#### [What to produce]
Rewrite the stretch from the line containing "This screenshot has height=515, width=500." through the line containing "center [468, 164].", changing "What do you see" to "What is shown" and leaving everything else as it stands.

#### [Material to process]
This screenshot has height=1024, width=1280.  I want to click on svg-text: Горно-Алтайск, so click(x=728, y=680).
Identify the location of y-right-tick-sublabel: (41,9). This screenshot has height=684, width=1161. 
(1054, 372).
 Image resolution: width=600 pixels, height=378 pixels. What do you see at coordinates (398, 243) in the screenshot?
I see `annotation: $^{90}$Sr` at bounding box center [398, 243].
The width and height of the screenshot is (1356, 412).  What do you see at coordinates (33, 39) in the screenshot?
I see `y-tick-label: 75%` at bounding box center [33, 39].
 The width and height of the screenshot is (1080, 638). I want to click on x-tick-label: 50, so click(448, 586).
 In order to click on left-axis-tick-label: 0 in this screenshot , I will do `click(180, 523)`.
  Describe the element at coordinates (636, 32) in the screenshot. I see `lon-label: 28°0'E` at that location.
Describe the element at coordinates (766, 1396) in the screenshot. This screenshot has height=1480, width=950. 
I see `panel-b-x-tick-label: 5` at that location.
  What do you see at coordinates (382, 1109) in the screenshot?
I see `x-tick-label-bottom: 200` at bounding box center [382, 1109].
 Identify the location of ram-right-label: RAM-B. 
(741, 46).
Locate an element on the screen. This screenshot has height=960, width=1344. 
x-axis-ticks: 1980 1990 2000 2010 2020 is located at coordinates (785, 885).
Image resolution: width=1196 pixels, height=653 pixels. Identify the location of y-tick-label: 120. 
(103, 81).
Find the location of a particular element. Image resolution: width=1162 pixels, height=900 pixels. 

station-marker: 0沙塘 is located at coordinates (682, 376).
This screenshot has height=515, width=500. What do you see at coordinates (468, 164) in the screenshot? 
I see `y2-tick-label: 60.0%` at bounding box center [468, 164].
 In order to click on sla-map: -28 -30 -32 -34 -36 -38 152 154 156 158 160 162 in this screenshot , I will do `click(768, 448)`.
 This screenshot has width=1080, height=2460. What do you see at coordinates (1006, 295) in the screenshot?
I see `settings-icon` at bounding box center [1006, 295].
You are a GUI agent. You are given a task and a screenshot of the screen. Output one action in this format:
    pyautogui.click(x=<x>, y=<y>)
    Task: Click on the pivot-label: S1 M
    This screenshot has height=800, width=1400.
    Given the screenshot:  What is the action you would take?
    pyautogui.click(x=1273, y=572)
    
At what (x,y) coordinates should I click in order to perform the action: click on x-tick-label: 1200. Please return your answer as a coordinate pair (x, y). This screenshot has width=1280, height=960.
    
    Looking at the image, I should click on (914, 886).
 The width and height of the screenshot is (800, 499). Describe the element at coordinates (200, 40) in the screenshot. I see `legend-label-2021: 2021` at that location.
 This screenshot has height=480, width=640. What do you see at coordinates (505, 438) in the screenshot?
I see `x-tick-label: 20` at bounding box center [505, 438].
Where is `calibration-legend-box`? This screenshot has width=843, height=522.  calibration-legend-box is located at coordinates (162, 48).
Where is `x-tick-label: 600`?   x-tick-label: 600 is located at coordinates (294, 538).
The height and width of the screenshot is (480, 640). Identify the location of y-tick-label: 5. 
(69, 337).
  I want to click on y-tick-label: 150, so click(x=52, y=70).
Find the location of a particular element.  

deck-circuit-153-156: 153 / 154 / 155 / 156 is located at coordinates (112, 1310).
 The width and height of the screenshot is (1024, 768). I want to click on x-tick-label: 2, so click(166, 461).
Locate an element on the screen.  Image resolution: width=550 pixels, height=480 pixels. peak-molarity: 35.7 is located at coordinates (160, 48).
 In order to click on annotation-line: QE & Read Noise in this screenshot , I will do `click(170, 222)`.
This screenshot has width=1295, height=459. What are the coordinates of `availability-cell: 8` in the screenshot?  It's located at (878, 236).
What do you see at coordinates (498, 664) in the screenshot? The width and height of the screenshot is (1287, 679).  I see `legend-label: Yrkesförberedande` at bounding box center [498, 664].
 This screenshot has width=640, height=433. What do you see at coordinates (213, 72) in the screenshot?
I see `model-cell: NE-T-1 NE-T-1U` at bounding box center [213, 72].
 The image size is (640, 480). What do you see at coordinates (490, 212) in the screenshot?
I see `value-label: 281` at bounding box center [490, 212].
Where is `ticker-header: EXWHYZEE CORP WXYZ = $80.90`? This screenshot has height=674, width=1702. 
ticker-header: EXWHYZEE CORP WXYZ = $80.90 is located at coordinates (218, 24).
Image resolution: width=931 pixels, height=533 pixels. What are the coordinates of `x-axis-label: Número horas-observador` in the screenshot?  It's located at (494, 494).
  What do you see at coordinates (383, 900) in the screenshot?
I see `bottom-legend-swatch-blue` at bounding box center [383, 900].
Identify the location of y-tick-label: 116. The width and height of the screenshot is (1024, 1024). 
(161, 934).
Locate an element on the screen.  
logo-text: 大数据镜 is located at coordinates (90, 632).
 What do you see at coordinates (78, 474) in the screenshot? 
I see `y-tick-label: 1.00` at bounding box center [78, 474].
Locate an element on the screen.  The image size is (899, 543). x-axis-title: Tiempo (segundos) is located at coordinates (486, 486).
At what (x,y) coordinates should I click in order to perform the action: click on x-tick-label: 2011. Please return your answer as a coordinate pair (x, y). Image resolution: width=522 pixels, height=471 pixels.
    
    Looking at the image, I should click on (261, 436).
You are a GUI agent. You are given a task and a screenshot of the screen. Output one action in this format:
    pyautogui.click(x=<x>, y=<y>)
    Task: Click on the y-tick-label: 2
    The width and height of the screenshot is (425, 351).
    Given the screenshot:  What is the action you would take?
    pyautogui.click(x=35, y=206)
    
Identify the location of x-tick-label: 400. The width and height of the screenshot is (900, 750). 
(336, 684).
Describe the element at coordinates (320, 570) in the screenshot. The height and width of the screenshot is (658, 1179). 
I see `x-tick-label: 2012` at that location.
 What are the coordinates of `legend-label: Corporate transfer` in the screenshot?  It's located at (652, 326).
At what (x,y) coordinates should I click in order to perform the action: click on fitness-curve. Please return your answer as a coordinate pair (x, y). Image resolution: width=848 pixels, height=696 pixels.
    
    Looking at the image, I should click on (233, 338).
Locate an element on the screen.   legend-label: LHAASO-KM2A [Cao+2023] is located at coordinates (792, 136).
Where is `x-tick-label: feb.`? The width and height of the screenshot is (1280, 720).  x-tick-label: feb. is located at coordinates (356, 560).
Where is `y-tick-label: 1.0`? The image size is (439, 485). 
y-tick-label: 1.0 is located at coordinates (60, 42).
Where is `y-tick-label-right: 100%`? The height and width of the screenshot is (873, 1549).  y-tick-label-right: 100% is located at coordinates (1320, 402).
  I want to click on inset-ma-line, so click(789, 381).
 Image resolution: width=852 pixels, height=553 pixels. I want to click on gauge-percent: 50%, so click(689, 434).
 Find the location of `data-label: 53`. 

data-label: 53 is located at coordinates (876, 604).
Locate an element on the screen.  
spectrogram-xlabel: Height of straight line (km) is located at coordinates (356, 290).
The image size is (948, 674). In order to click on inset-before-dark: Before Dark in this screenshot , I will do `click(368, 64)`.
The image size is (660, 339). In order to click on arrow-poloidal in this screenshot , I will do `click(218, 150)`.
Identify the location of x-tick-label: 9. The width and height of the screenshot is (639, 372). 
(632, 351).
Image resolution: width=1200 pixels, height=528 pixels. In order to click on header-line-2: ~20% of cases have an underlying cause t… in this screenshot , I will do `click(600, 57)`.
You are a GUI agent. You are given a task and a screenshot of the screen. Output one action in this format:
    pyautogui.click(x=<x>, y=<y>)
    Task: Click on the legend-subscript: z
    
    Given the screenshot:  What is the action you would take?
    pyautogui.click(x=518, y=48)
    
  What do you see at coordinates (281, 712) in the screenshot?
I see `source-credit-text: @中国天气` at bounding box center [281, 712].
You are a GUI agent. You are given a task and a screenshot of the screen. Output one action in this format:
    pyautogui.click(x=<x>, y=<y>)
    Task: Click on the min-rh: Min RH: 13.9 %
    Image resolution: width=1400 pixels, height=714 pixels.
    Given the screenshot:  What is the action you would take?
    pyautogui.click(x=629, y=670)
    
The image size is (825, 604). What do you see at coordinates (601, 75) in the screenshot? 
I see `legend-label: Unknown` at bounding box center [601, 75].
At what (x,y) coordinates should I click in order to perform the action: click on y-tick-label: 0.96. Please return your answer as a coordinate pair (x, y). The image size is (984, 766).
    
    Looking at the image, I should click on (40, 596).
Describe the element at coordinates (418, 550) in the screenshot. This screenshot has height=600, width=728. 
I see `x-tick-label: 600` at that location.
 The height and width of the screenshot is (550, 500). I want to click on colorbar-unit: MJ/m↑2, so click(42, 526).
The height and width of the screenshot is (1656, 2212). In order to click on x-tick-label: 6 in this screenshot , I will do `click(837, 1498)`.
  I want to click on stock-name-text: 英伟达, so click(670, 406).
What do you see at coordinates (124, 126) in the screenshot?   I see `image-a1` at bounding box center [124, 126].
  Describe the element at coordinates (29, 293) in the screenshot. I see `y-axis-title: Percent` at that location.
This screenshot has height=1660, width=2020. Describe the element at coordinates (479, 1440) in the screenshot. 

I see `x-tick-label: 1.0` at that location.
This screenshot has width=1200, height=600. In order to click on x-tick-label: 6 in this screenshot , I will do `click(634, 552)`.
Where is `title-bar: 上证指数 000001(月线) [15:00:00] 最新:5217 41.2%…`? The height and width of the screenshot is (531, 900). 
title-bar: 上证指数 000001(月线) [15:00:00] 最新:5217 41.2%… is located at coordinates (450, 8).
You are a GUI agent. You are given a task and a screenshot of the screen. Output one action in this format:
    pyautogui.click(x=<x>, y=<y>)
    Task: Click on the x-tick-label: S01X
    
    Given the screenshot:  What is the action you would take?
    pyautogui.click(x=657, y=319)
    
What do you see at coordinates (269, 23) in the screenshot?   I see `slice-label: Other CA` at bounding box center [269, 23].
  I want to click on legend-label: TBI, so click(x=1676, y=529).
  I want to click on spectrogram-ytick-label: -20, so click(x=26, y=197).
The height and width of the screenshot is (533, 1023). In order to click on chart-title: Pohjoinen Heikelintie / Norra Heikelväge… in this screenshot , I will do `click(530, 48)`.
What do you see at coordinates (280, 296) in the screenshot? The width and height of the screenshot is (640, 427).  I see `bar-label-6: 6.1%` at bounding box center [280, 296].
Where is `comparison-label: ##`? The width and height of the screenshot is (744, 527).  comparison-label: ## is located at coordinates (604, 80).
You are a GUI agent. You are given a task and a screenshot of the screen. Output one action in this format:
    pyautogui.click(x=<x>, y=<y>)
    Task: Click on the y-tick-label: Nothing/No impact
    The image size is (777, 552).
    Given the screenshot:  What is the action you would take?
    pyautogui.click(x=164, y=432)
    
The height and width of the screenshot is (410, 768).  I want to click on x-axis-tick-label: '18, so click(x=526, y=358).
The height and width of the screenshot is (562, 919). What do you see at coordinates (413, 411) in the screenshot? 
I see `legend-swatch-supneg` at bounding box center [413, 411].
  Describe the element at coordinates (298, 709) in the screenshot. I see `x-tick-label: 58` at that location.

#### [Exercise solution]
This screenshot has height=515, width=500. What is shown at coordinates (468, 164) in the screenshot? 
I see `y2-tick-label: 60.0%` at bounding box center [468, 164].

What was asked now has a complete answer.